Based on your configs (at least my quick read through), I would expect that each of the subnets should be isolated from the others. Is that not the case?

eduperez · February 9, 2024, 7:23pm

Post the contents of "/etc/config/dropbear", please.

argent · February 9, 2024, 8:10pm

They aren't, unfortunately. I can ping one subnet from the other, etc.

argent · February 9, 2024, 8:11pm

Here it is:

cat /etc/config/dropbear 

config dropbear
	option Port 'redacted'
	option PasswordAuth 'off'
	option RootPasswordAuth 'off'
	option Interface 'lan_nat'

Still, I'm able to log in from another subnet if I use the 192.168.1.1 IP.

psherman · February 9, 2024, 8:38pm

This is a special case... this is not inter-vlan routing. It is one of the addresses that the router has, and it will respond because you have each of the zone INPUT rules set to ACCEPT.

Try connecting from a host on one network to a host on any other network and vice versa, as long as the host is not the router itself (i.e. literally the router, or an address that the router actually holds on each network).

argent · February 9, 2024, 10:03pm

I see. Can I block access to the router itself from all but one subnet?
If I set the INPUT and/or OUTPUT zone policy to REJECT, it effectively rejects the whole traffic.

psherman · February 9, 2024, 10:10pm

Input = REJECT will prevent access to the router itself. You'll likely need to create rules to allow DHCP and usually also DNS.

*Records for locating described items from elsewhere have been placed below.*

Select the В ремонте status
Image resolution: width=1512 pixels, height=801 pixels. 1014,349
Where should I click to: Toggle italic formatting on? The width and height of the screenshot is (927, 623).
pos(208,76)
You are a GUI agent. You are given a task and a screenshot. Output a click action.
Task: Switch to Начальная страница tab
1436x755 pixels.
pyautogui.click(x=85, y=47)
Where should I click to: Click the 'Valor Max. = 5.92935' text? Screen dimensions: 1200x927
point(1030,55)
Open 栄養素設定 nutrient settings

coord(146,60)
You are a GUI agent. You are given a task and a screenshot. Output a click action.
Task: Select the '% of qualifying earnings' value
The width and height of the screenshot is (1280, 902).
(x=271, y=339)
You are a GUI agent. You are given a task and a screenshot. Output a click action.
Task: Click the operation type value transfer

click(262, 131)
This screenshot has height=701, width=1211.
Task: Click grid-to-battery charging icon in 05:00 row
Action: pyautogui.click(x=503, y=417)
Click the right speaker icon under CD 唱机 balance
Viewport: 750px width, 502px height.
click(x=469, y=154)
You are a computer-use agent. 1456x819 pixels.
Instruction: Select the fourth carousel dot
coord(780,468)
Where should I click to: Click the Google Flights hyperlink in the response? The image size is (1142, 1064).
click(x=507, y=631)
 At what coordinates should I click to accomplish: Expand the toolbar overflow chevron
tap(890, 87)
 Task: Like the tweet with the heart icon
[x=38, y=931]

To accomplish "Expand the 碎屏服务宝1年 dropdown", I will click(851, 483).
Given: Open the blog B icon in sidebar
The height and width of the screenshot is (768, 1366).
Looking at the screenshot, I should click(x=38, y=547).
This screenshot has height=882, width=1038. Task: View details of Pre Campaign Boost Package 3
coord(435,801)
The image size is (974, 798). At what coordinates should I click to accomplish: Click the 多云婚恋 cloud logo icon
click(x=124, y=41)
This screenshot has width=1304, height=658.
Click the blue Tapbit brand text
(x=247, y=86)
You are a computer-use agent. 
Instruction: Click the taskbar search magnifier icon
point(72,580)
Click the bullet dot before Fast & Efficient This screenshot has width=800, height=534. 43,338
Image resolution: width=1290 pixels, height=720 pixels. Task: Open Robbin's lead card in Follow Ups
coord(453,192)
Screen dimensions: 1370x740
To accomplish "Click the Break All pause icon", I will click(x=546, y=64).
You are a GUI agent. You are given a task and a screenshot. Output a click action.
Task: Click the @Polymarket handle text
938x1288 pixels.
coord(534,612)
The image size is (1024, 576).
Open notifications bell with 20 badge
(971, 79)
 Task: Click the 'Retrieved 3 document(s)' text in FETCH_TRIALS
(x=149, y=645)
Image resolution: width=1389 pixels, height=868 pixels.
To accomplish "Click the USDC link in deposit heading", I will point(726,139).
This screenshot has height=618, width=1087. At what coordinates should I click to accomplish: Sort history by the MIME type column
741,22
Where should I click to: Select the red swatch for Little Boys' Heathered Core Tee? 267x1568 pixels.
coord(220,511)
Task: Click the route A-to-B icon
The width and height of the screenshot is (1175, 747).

The firewall configuration section of the guest wifi tutorial demonstrates how to do this.

The output rule should be accept in the vast majority of cases -- without it you won't be able to route because traffic destined for other zones (including the internet) will not be allowed out of the firewall if you set it to reject or drop.

argent · February 9, 2024, 11:51pm

It works! Thank you.

system · February 19, 2024, 11:52pm

This topic was automatically closed 10 days after the last reply. New replies are no longer allowed.